No need to make this complicated. Ryan Coogler will be around a long time.
🍭 BEST CASTING: Jennifer Venditti, Marty Supreme. Fun new category! Sinners is favored but of all these nominees I was most captivated by the widely varied human beings who turned up in The Secret Agent -- it was like Jodorowsky meets Costa-Gavras. But the Academy voters probably know about and approve of the real-life non-actor machers Safdie seamlessly fit into his movie.
🍭BEST CINEMATOGRAPHY: Autumn Durald Arkapaw, Sinners. Cotton fields, rickety main street, deep dark woods, smoky club, all o’ercast with magic. The favored OBAA image-making is pretty cool, too, but with a brighter, flatter California palate, and I think Arkapaw has the edge in lushness.
🍭 BEST EDITING: Ronald Bronstein and Josh Safdie, Marty Supreme. Car go fast means = good editing? Bullitt/F1! Tricky storytelling = good editing? The Social Network/OBBA! But as with winners like Whiplash and Dunkirk, voters dig cutting that really feels kinetic.

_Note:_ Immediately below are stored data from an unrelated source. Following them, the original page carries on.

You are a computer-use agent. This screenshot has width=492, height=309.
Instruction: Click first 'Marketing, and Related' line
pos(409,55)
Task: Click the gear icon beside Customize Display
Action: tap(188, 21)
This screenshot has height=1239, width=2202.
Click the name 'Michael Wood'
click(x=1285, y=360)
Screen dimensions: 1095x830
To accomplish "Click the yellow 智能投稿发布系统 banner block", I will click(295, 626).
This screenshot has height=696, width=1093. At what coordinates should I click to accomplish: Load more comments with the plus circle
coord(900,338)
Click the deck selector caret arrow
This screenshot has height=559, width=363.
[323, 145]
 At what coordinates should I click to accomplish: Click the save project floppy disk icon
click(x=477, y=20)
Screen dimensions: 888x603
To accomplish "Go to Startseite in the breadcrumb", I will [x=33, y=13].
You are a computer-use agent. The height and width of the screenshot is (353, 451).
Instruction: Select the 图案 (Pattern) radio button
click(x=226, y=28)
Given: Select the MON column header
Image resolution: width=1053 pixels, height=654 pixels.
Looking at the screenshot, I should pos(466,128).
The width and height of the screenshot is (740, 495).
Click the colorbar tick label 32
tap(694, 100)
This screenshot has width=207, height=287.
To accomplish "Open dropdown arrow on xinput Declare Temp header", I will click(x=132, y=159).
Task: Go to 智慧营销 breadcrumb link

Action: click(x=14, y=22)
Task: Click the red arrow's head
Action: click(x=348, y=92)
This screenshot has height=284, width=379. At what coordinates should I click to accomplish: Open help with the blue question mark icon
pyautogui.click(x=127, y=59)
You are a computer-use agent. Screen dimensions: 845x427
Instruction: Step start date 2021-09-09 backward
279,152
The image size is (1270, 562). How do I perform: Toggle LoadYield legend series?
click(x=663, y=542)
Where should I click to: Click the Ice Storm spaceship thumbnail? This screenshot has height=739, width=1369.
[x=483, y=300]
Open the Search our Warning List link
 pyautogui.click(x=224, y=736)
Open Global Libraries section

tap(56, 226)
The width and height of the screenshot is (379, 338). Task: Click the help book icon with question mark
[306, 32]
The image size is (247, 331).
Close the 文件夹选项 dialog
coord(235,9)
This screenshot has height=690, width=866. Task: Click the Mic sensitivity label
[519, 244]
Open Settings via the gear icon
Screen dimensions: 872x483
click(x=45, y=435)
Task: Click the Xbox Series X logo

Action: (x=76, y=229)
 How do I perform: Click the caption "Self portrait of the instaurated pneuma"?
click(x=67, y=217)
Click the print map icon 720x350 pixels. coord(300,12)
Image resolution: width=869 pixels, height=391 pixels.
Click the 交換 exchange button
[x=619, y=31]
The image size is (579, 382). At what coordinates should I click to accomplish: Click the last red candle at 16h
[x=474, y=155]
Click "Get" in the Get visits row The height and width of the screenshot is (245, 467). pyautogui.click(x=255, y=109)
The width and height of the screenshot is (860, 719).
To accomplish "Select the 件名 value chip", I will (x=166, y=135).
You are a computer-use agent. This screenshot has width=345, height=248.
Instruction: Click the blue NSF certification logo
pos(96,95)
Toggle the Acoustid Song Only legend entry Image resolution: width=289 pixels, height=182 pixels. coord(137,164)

BEST SCORE: Ludwig Goransson, Sinners. Category is stacked, but the scene in which Annie and Smoke meet after years and renegotiate their union, with the blues sounds turning into something more like symphonic, did it for me. (Don’t be surprised if Max Richter’s Hamnet score leaps in, though; maybe people will attribute their tears to it.)
BEST PRODUCTION DESIGN: Tamara Deverell and Shane Vieau, Frankenstein.
BEST COSTUME DESIGN: Kate Hawley, Frankenstein.
BEST MAKEUP AND HAIRSTYLING: Mike Hill, Jordan Samuel, and Cliona Furey, Frankenstein
Outside chance for another win for Ruth E. Carter, the Edith Head of black cinema. But del Toro movies sure look designed.
BEST SONG: “Golden,” KPop Demon Hunters. Duh.
🍭 BEST SOUND: Amanda Villavieja, Laia Casanovas and Yasmina Praderas, Sirat. I have an explanation! Everyone says F1 and maybe in the theater the cars sounded great but at home I didn’t feel it; plus I couldn’t make out what Javier Bardem was saying half the time and I know that was not me. As with Sound of Metal in 2019, part of idea of Sirat (I am told) is the sound. Voters love when they can recognize that.
BEST INTERNATIONAL FILM: Sentimental Value. Nearly always, a Best Picture nomination plus a Best Director nomination makes this inevitable.
BEST ANIMATED SHORT FILM: Florence Miailhe and Ron Dyens, Butterfly.
BEST LIVE ACTION SHORT FILM: Lee Knight and James Dean, A Friend of Dorothy.
BEST DOCUMENTARY SHORT FILM: Joshua Seftel and Conall Jones, All the Empty Rooms.
I’ve actually seen 13 of these 15 nominees, which is probably the most dangerous ground on which to predict. They're all good! I wavered on a few: Two People Exchanging Saliva is very much in the mode of the 2024 Live Short winner I Am Not a Robot (this category is very rich this year), and I loved The Girl Who Cried Pearls. But I agree with the oddsmakers on these. And maybe they'll bring cuddly old Miriam Margolyes out on stage for it. (BTW, see Perfectly a Strangeness if you can. Such an eerie little thing.)
BEST VISUAL EFFECTS: Joe Letteri, Richard Baneham, Eric Saindon and Daniel Barrett, Avatar: Fire and Ash. Love them 3-D living cartoon cat people!
BEST DOCUMENTARY FEATURE: Geeta Gandbhir, Alisa Payne, Nikon Kwantu and Sam Bisbee, The Perfect Neighbor. Haven’t seen a one, but my wife loved it.
There you go, folks! Don’t lose all your money!